BEGIN Text block

Osteopathic Medicine Profession Overview
Source:http://www.oucom.ohiou.edu/OsteoMed.htm
With 100 million patient visits to osteopathic physicians in the United States each year, it is clear that osteopathic medicine is gaining ever wider acceptance by the general public. Men and women holding the doctor of osteopathy, or D.O., degree can practice in a full range of medical specialties anywhere in the country. Most D.O.s, though, are in family medicine and the other primary care disciplines of general pediatrics, general internal medicine and general obstetrics and gynecology. To understand why this is so, it may help to understand a little about the profession's roots.
The osteopathic profession was begun in the late 19th century by Andrew Taylor Still; a man of strong passions, he was both a supporter of women's rights and an outspoken abolitionist. When the Civil War broke out, Still, not surprisingly, entered the Union Army to enlist in the fight to crush slavery and worked as a regimental surgeon. After a series of medical tragedies in his own family, Still dedicated himself to the study of the physical and mechanical structure of the human body.
In 1874 Still laid the cornerstone of osteopathic medicine by describing the principles and philosophy on which the profession was to be based. This philosophy viewed the human body as a single organism in which each part interacts with and influences every other part. D.O.s, therefore, are taught to treat each patient as a whole person, rather than focusing just on the area that is causing the immediate medical problem.
Osteopathic physicians are also specially trained to use a procedure called osteopathic manipulative medicine. This technique makes it possible for physicians, when appropriate, to use their hands to help diagnose illness and treat patients. By manually examining the patient, osteopathic doctors can detect subtle changes in the body's structure, with special emphasis on the joints, bones, muscles and nerves. By using direct or indirect pressure to move the muscles and bones, doctors often improve circulation and nerve response, helping the body heal itself.
What Still began was, in essence, a reform movement directed against the widespread abuses and inefficiencies of the health care of his time. Since then, osteopathic principles and manipulative techniques have become recognized as valid medical concepts which are as exciting now as they were a hundred years ago. This is because the osteopathic approach leads to a profoundly personal, "people-oriented" style of practice that today's medical students find very rewarding. During his or her medical education, the D.O. student learns to treat the person as well as the disease and is taught that the physician's role is to facilitate the body's own natural recovery mechanisms. It's not surprising that with this focus the majority of D.O.s become family doctors who provide the "grass roots" type of general health care so much in demand in the United States today.

END Text block

» Exercise instructions:
- a) Answer each question from the osteopathic medicine overview.
(i) How many patient visits do osteopathic physicians in the United States receive each year?
(ii) In what role did Andrew Taylor Still serve in the Union Army?
(iii) In what year did Still describe the principles and philosophy of osteopathic medicine?
- b) Decide whether each statement agrees with the osteopathic medicine overview. Answer yes or no, and quote the words that decide it.
(i) Most D.O.s practice in surgical specialties.
(ii) Manual examination by osteopathic doctors puts special weight on the joints, bones, muscles and nerves.
(iii) Still opposed women's rights.
The lines placed after the osteopathic medicine overview have no part in this work.

BEGIN Data for analysis

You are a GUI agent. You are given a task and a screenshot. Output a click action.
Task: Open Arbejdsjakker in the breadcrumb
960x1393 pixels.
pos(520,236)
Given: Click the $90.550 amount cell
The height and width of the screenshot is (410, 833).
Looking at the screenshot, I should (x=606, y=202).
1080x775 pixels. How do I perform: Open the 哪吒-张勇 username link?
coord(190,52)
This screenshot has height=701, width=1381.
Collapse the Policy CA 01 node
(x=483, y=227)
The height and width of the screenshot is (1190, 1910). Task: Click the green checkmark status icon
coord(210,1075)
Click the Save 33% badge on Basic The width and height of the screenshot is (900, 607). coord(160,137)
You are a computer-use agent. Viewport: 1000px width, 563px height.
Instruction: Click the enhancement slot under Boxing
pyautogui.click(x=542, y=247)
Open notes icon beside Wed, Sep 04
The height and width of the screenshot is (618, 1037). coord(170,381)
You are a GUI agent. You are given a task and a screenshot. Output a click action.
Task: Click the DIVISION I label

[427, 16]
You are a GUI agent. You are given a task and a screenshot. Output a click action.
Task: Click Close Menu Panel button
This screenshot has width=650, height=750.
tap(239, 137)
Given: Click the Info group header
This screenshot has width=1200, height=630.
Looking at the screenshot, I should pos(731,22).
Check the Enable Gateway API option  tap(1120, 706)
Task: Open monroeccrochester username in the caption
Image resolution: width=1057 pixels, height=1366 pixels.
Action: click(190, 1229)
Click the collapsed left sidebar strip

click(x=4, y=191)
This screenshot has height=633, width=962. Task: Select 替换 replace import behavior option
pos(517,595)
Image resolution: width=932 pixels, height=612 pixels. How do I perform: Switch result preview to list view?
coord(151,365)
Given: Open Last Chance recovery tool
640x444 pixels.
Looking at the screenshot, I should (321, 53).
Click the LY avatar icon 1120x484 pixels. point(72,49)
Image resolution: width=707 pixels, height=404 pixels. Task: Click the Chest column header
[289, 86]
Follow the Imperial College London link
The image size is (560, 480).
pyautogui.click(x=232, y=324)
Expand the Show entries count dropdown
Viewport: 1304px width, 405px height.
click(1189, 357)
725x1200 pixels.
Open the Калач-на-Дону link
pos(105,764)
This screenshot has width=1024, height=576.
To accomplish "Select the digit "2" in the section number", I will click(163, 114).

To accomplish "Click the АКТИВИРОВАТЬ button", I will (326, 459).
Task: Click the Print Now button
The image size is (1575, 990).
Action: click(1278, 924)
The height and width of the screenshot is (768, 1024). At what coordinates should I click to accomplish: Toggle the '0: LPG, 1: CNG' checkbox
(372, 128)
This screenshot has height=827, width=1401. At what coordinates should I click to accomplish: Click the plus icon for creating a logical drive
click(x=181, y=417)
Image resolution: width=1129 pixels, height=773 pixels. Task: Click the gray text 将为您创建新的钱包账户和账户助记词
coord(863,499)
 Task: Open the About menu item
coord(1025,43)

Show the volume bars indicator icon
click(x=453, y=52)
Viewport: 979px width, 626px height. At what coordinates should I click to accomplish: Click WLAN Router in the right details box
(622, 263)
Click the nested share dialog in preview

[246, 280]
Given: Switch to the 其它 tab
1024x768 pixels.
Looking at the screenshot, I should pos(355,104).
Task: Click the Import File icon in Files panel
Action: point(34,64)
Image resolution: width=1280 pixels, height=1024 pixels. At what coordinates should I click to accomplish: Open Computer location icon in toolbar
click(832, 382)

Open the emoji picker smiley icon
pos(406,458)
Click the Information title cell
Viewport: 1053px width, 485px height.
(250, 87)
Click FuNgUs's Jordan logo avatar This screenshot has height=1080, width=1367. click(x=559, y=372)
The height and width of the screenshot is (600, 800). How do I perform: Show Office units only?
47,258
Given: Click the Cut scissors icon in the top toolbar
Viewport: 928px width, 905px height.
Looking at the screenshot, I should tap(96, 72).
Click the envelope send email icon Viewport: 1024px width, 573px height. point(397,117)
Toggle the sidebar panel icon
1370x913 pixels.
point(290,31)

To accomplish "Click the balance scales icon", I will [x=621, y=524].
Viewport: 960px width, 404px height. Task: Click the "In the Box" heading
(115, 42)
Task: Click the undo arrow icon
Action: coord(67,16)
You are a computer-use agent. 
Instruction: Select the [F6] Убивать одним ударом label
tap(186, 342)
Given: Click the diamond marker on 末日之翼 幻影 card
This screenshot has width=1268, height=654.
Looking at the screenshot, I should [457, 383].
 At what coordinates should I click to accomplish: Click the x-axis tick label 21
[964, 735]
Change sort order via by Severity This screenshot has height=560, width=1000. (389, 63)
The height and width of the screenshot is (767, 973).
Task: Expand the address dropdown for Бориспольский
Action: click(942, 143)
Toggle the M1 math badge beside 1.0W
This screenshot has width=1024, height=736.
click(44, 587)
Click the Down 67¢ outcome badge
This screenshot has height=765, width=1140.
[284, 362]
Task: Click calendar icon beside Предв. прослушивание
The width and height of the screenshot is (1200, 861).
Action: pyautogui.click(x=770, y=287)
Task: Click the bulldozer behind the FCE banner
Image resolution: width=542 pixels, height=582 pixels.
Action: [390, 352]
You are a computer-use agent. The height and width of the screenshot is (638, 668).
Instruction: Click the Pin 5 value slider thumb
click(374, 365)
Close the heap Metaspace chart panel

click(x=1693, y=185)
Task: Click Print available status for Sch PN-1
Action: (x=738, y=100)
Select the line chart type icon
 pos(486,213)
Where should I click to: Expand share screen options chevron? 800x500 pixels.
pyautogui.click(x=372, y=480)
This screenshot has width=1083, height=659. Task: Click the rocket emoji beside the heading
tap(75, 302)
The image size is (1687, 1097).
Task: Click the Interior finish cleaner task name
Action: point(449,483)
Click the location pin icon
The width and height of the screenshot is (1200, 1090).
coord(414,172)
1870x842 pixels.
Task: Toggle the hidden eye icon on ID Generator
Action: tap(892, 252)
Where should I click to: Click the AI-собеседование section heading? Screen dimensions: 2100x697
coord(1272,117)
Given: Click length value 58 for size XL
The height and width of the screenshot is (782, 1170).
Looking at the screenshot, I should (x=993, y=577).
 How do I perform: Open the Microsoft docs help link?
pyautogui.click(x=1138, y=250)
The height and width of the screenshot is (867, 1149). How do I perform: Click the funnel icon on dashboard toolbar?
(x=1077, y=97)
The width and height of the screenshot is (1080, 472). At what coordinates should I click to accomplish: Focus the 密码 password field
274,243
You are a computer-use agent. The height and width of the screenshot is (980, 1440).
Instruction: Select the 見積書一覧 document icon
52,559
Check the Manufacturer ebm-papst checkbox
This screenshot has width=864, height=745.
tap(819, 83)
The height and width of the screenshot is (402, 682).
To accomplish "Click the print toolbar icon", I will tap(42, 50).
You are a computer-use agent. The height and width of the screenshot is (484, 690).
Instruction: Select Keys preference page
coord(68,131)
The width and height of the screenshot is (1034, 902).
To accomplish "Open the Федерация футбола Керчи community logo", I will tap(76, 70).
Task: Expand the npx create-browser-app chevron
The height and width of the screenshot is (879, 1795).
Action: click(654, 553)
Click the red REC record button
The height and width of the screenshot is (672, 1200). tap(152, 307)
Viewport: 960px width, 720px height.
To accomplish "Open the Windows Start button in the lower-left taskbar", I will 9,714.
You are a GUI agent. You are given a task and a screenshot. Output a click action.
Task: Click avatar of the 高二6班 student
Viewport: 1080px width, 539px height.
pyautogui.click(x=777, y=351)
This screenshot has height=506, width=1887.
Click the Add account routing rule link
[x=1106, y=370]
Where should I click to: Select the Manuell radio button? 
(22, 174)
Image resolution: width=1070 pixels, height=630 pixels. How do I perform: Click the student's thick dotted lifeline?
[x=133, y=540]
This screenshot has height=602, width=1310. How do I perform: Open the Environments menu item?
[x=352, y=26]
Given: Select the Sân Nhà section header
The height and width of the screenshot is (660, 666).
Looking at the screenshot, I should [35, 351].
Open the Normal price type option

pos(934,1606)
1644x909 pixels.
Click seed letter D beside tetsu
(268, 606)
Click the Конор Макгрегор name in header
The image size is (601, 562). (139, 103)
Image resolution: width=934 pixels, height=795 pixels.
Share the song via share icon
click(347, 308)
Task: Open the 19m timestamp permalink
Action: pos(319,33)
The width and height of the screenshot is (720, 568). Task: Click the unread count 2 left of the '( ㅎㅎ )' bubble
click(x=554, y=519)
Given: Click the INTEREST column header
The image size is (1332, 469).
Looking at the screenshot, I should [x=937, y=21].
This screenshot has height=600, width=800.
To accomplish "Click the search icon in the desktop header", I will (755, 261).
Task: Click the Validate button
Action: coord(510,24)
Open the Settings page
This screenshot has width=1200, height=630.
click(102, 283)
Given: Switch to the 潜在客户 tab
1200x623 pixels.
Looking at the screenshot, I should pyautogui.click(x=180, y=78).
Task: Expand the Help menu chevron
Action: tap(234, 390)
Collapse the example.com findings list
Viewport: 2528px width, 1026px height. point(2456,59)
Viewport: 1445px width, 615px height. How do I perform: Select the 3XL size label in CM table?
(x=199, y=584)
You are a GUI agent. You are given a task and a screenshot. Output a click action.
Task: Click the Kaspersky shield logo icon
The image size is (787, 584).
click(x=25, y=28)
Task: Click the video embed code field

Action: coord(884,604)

END Data for analysis

» Results of the tasks:
- a)
(i) 100 million.
(ii) Regimental surgeon.
(iii) 1874.

- b)
(i) No: "Most D.O.s, though, are in family medicine and the other primary care disciplines of general pediatrics, general internal medicine and general obstetrics and gynecology."
(ii) Yes: "with special emphasis on the joints, bones, muscles and nerves"
(iii) No: "he was both a supporter of women's rights and an outspoken abolitionist"